One of the major issues that CEOs are watching is how the Bush administration approaches the federal budget deficits, and the future of Social Security looms large in that debate. An overwhelming 89 percent of our respondents believe that Social Security should be reformed (see pie chart, middle). "The current system simply no longer is capable of meeting expectations," emailed Ron Rittenmeyer, former CEO of Safety-Kleen and now managing director of the Cypress Group in New York. "It must be changed to allow individuals to both save and protect their own future."

The creation of more tax-sheltered retirement accounts, which individuals manage themselves, was, in fact, the most popular reform favored by respondents (see lower left).

But there was debate about just how those accounts should work. "Any mandatory individual accounts should have to be invested in TIPS-type securities so that investors are not at risk of loss of principal," said Robert M. Franko, president of the Beach Business Bank in southern California. "Asking individuals to invest in the equity market, even in 'professionally managed accounts,' is a mistake."

Of course, the skeptics made their voices heard. "I support President Bush, but I am strongly opposed to private savings accounts," said one respondent who asked not to be identified. "Individuals who make poor investment decisions while self-directing their own private savings accounts will expect to be bailed out at retirement anyway, which will end up costing the government more."

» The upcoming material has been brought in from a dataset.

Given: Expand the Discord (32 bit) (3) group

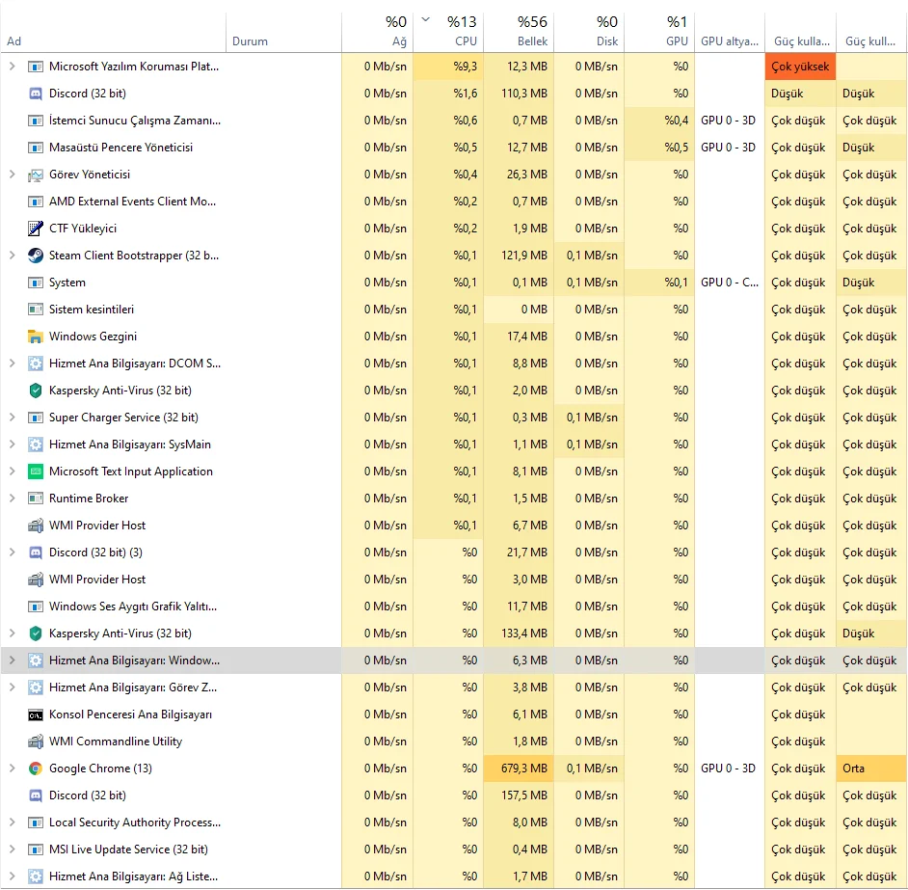Looking at the screenshot, I should pos(12,553).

One other respondent put it more directly, saying, "The government will screw it up."

Another reader suggested that the way to make sure the government doesn't mess it up is to put Alan Greenspan in charge when he retires from the Federal Reserve. "Mr. Greenspan will soon be looking for new ways to occupy his time," wrote Neil Eiderschein, a partner at SBC Advertising in Westerville, Ohio. "How about a new independent post to create the world's largest private investment fund?"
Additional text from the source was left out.